Baggio è un ragazzo di diciassette anni quando indossa la maglia del Lanerossi Vicenza e il 5 maggio 1985, a due giorni dalla firma del contratto con la Fiorentina (un ingaggio da due miliardi e settecento milioni), ha un brutto incidente in campo che gli causa la rottura del ginocchio destro, la compromissione del crociato anteriore e del menisco e duecentoventi punti di sutura. Un anno di inattività e finalmente il rientro in campo il 21 settembre 1986 contro la Sampdoria; è la prima di quattrocentocinquantadue gare disputate in Serie A, con sette maglie diverse segnando duecentocinque gol.

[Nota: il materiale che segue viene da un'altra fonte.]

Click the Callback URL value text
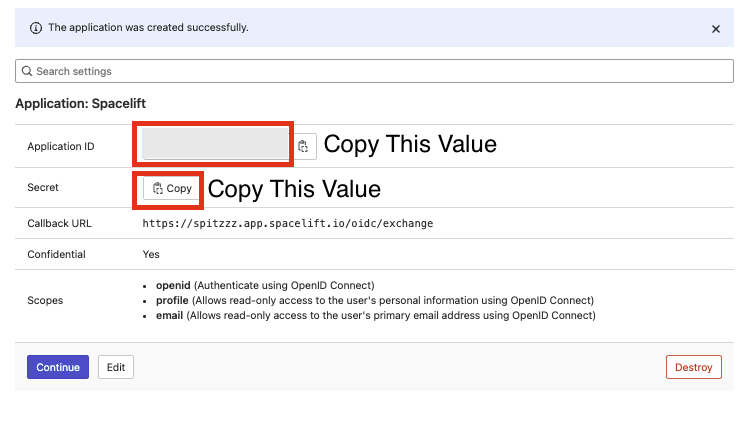 (x=288, y=223)
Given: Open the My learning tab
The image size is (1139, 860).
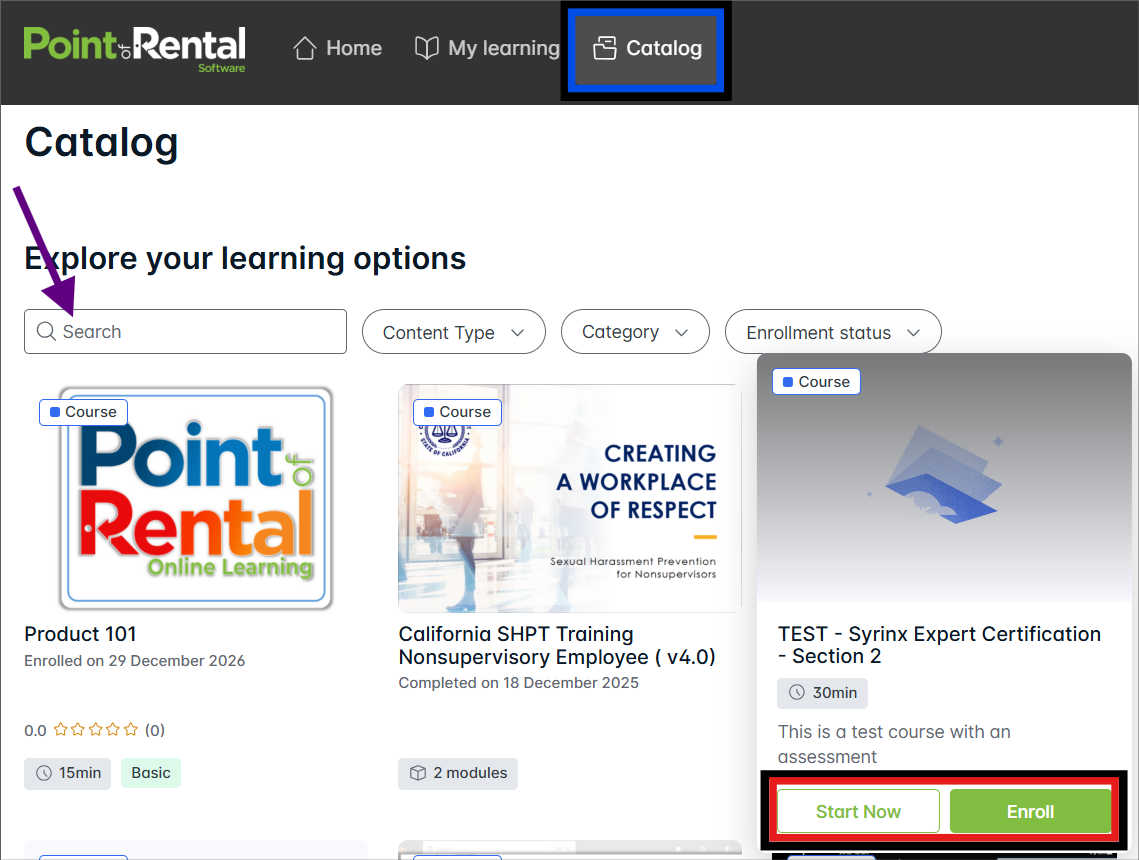Looking at the screenshot, I should pyautogui.click(x=487, y=48).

Ed è proprio a Firenze che conosce il buddismo, la filosofia che abbraccerà per tutta la vita (“dove finiscono le mie capacità inizia la mia fede. La forte fede vede l’invisibile“) aiutandolo ad affrontare le avversità; e su tutte il dramma dominante di tutta la sua longeva vita calcistica: il rigore sbagliato contro il Brasile nella finale dei Mondiali del 1994 in America.

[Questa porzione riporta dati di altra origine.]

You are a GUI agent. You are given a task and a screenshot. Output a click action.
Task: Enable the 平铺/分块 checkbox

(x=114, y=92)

L’espediente narrativo è innescato dal duro rapporto con il padre; un uomo concreto, che lo ama di un amore asciutto, mai incoraggiante, mai tenero, mai di sostegno. Un uomo convinto di rafforzare il carattere del figlio con la ruvidezza. Questa mancanza genera nell’uomo e nel calciatore una serie di conflitti e incomprensioni dapprima con Arrigo Sacchi e poi con molti altri allenatori. È solo nel Brescia di Carletto Mazzone che Baggio riesce a trovare la sua dimensione umana e calcistica perché Mazzone comprende la sua fragilità e costruisce le condizioni che lo guidano allo scopo reale del suo ritorno dopo anni di inattività: la convocazione in nazionale da parte di Giovanni Trapattoni per Giappone e Corea 2002; il suo modo per sedare il tormento e suturare la ferita lasciata aperta nel 1994. La Storia non è andata così perché non è mai stato convocato per quel campionato del mondo.

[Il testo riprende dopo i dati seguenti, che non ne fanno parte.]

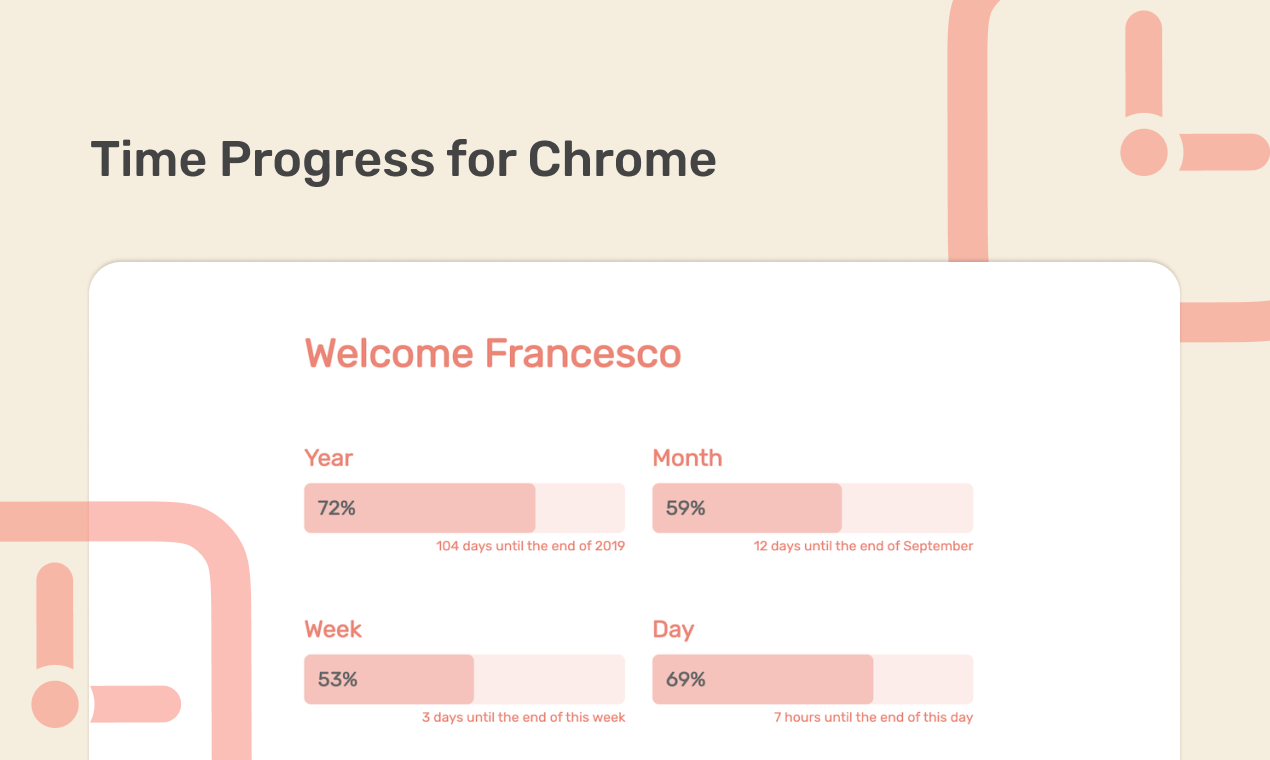
Task: Select the circular clock hub near the top right
Action: click(1143, 153)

Il Divin Codino è un biopic forse un po’ didascalico eppure consigliato non solo per il bravissimo Andrea Arcangeli, un attore capace di restituirci lo spirito, la fisicità e la voce di Baggio, forse il campione più schivo, umano e normale della storia recente del nostro calcio; o per L’uomo dietro al campione, la main song del film, scritta e interpretata da Diodato (https://youtu.be/bH9jTb3MU8I):

Più di vent'anni in un pallone

più di vent'anni ad aspettare quel rigore

per poi scoprire che la vita

era tutta la partita

era nel raggio di sole

che incendiava i tuoi sogni di bambino

era nel vento che spostava il tuo codino

che a noi già quello sembrava un segno divino

Era cercarsi un posto

in mezzo a un campo infinito

e poi trovare la gioia

quando il tempo ormai sembrava scaduto

era cadere e rialzarsi ascoltando il dolore

sentire come un abbraccio arrivarti dal cuore

di chi ti ha visto incantare il mondo con un pallone

senza nascondere mai

l'uomo dietro il campione

E poi c'è tutta la passione

e quella cieca e folle determinazione

che la destinazione

a volte è un'ossessione

le cicatrici e i trofei

a ricordarti chi sei stato e cosa sei

e maglie stese ad asciugare

sul filo di un destino che oggi può cambiare

E lì a cercarsi un posto

in mezzo a un campo infinito

per poi trovare la gioia

quando il tempo ormai sembrava scaduto

e poi cadere e rialzarsi accettando il dolore

sentire come un abbraccio arrivarti dal cuore

di chi ti ha visto incantare il mondo con un pallone

senza nascondere mai

l'uomo dietro il campione

Che poi Roberto in fondo tutto questo amore è pure figlio del coraggio

(figlio del coraggio)

di quel campione che toccava ogni pallone come se fosse la vita

lo so potrà sembrarti un'esagerazione

ma pure quel rigore

a me ha insegnato un po' la vita

brano che aggiunge poesia ed emotività al finale del film, tra l’amarezza per la mancata convocazione nel 2002 e l’addio al calcio giocato nel 2004; ma soprattutto perché nel tormento del vincente Divin Codino (per la capigliatura) o Raffaello (per l'eleganza dello stile di gioco), che persegue con determinazione i suoi obiettivi, c’è un Uomo dietro al campione che impara ad accettare con intelligenza l’educazione, il valore, e la gestione della sconfitta, al netto delle partite perse, e dei risultati sfiorati; quell’imperfezione che è sempre in agguato nella vita di ognuno, la più grande risorsa di cui disponiamo per maturare una crescita interiore, e approntare un ulteriore passo verso la conoscenza personale, parafrasando il più famoso elogio della sconfitta di Pier Paolo Pasolini.